A shame. That’s the best way to describe this entire film. A shame that the film kept a greenlight. A shame that it couldn’t be the closer that the franchise deserved. I’m not sure how much of this can be blamed on Simon Kinberg, who has been a guiding force for the franchise since 2011, becoming increasingly involved from being the writer for “X-Men: The Last Stand”, and finding himself at the end of the franchise run writing and directing the final feature. Story-wise, the franchise has been great, and a retread of the “Dark Phoenix” saga, which Kinberg had already covered in “X-Men: The Last Stand”, could have yielded excellent results. And yet, despite having the guiding force at the helm, and an estimated $200 million budget, the best we got was a muddled, unfinished second-act. Like I said, a shame.

It all feels contractually obligated, from start to finish. We begin with zero continuity, a time warp thirteen years later after “X-Men: Apocalypse”, and despite bringing destruction to most of the earth, seems as if nothing happened at all. Eric, aka Magneto, looks particularly amazing for 62 years of age. Mutants are once again tolerated, but of course, just barely, and Xavier’s hubris, once again, causes Jean to run away, and... well, if you saw “X-Men: The Last Stand”, then you’ve seen this, just with different actors. The script is awful, with pretentious monologues and forced dialogue, and most of all, it barely plays with any of the classic X-Men themes and never in new ways.

But the worst part, for me, is how bad the acting is, across the board. McAvoy is phoning it in as Xavier, monologues and all. Lawrence does all right as Mystique given her lines. Hoult’s entire performance as Beast never seems to develop, and feels like half his performance was left on the cutting room floor.

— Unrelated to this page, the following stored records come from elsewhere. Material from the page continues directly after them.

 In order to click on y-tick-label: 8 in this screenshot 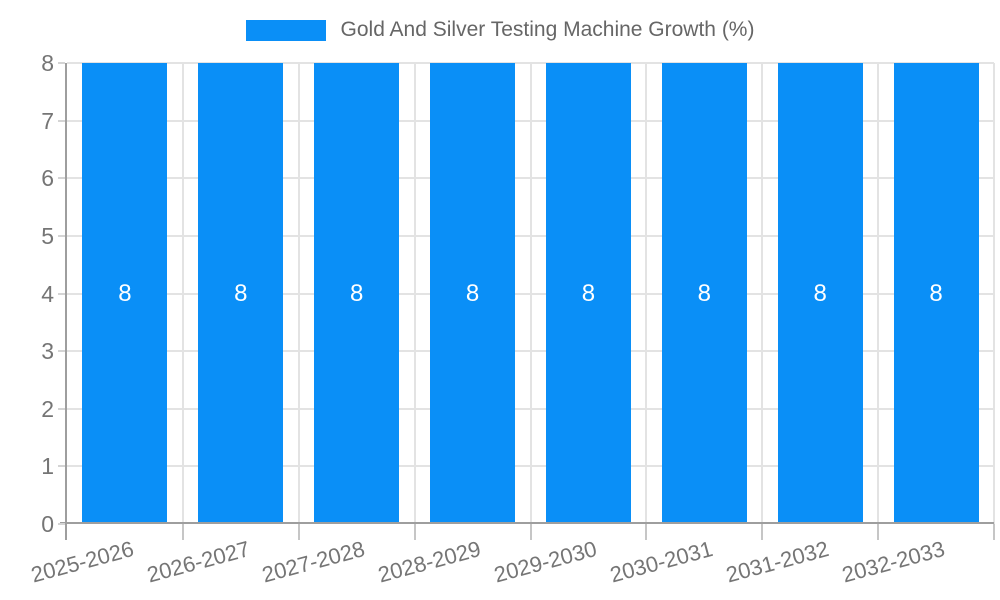, I will do `click(48, 63)`.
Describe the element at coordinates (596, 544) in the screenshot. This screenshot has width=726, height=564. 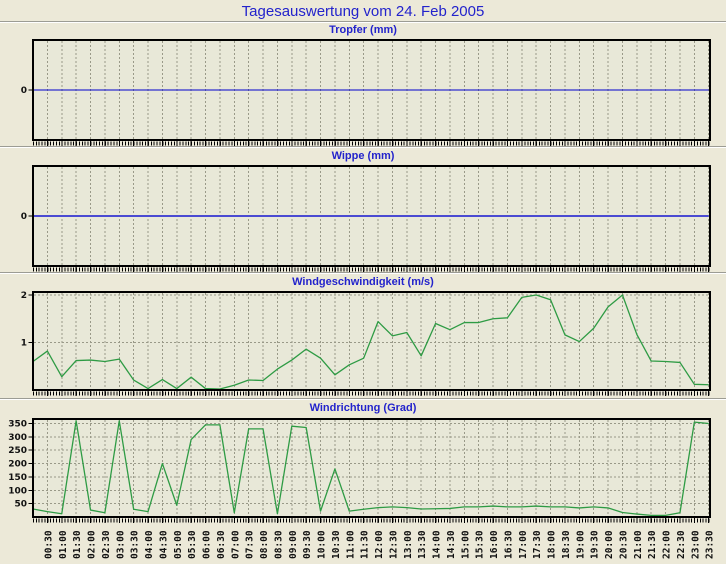
I see `x-axis-label: 19:30` at that location.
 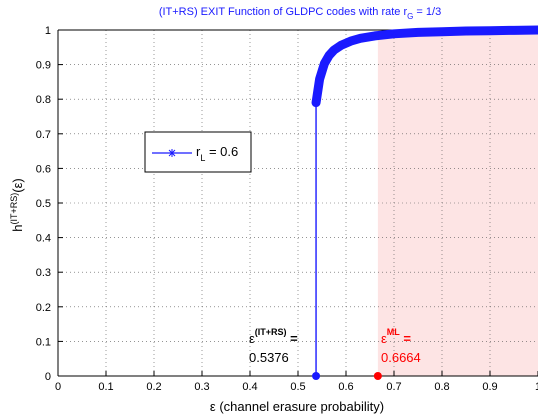 What do you see at coordinates (44, 273) in the screenshot?
I see `y-tick-label: 0.3` at bounding box center [44, 273].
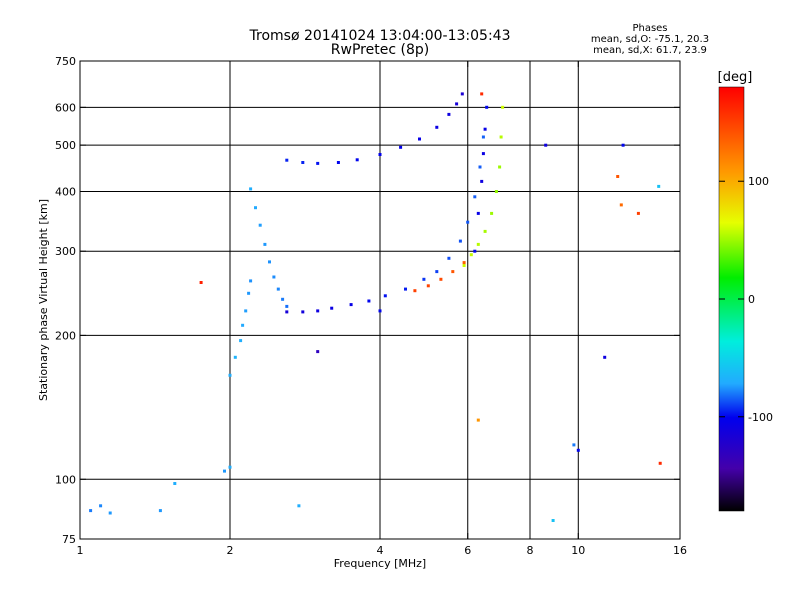  What do you see at coordinates (380, 550) in the screenshot?
I see `x-tick-label-4: 4` at bounding box center [380, 550].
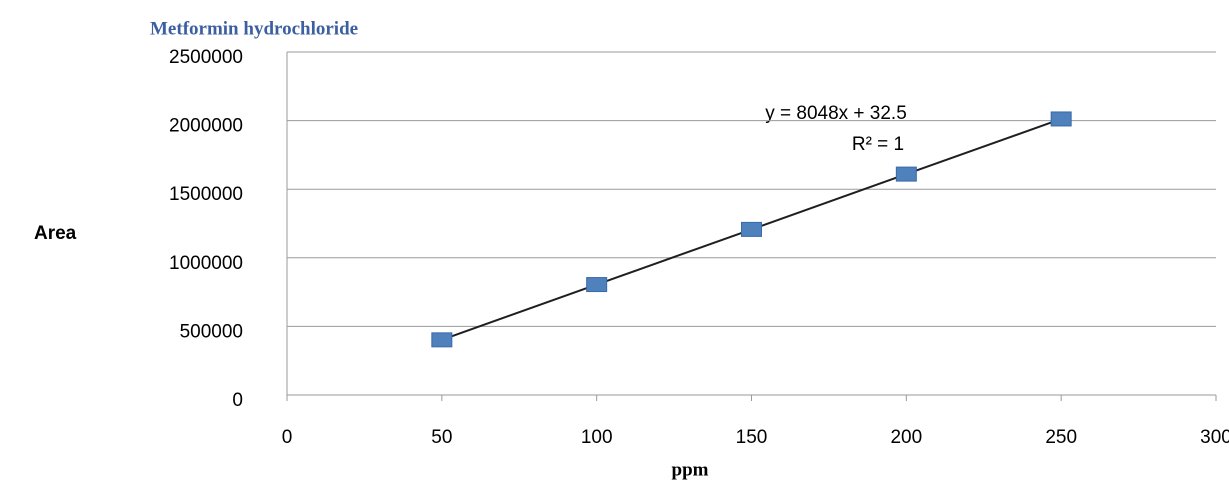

Sophie Turner was probably the best role, and even then I could barely distinguish her from Sansa Stark aside from the special effects. Cyclops, Storm, Quicksilver, Nightcrawler, meh. No, you know what, the worst part for me was the number of standing still special effects shots we had to endure for $200 million dollars, which clearly not enough of went to the special effects and editing teams.

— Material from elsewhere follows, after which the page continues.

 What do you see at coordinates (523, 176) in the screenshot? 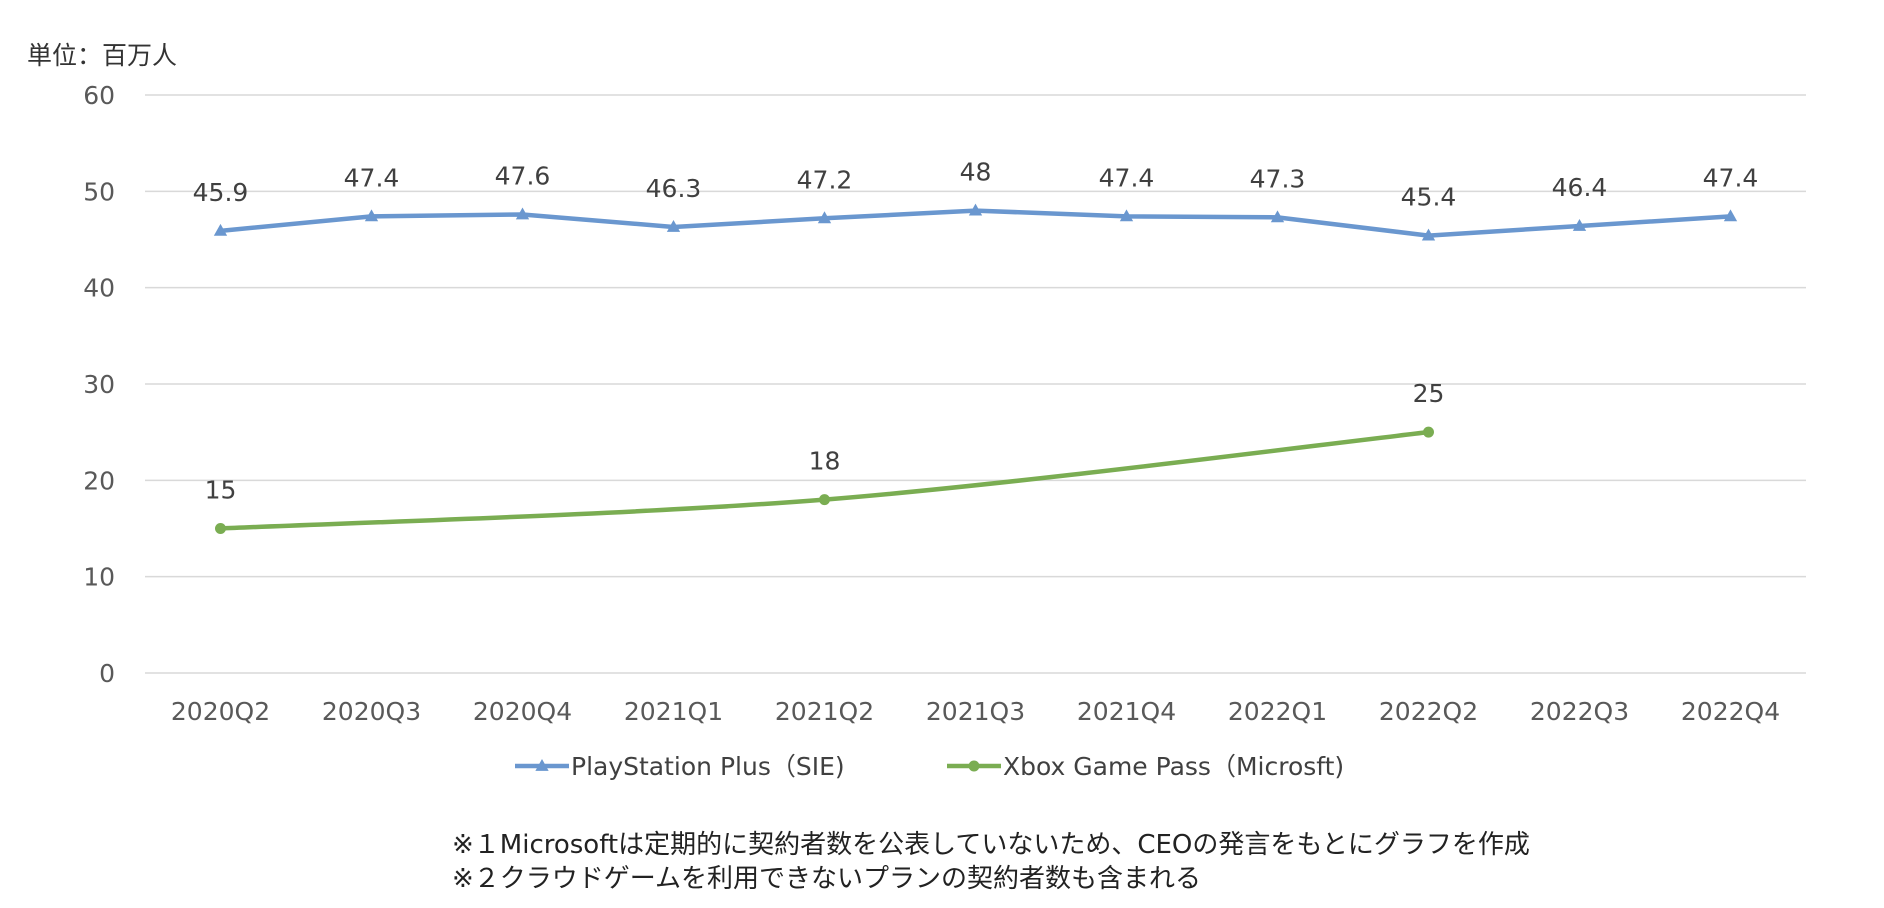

The franchise deserved better. And it deserved better not because we didn’t have the technology or the skillset or the vision to make it better. We have so many other comic book movies out there on both the epic and street-level scales. It deserved better precisely *because* we know something better was possible, and it feels like at every level, this film failed to even make an effort. I can accept that a perfectly good franchise might be part of the wreckage of the Fox/Disney deal, but I can’t accept how bad this one was closing things up.

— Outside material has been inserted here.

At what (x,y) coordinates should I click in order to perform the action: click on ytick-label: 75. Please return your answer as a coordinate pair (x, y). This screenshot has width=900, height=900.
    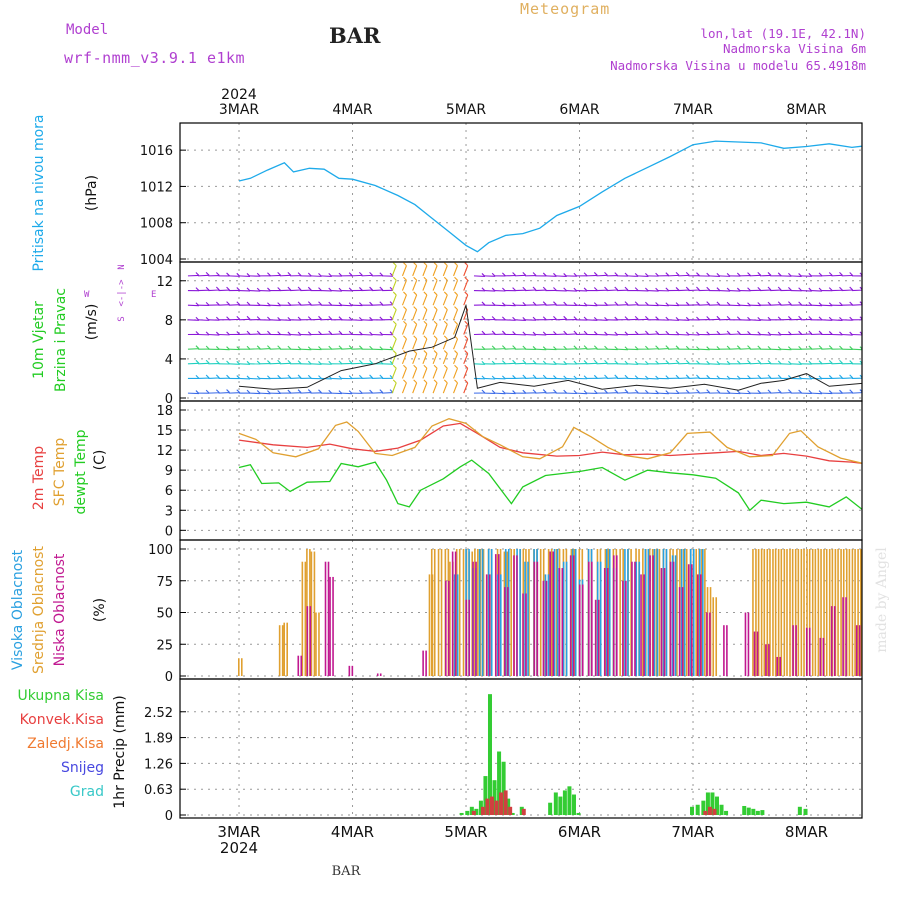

My ideal closer? Glad you asked. I would have done a literal post-apocalyptic movie, where you could always see the visible effects of what Apocalypse did. Mutants were given a choice to retire to Magneto’s island, have their powers stripped, sign on to government service, or to try living within mutant neighborhoods where the authorities have a shoot-first, ask questions later policy, often sharing those neighborhoods peacefully with other marginalized populations. Same Jean Grey story, but told in the wreckage of their family neighborhood, and a sudden desire to remake the world in her image, because in destroying Apocalypse, she actually absorbed him and that is the power tainting her, a final failure of Xavier’s. And somehow Deadpool and Cable. I think I’m forgetting someone.

*whispers* X-Force! 

“Dark Phoenix” is a disappointing afterthought that serves as the closer to an amazing franchise, one which was the vanguard for the comic book hero movies and franchises of today. Nearly every aspect of this film feels either contractually obligated or phoned in, from the writing and direction to the acting to the dismal special effects. Fans of the X-Men franchise, or fans of comic book movies in general, are probably the only people I would recommend this film to, and anyone interested in it should first watch the rest of the franchise so you can know just how great it was. And maybe hope with me that there is still more great stuff to come.

Rotten Tomatoes: 22%

Metacritic: 43

One Movie Punch: 3.4/10

“Dark Phoenix” (2019) is rated PG-13and is currently playing intheaters.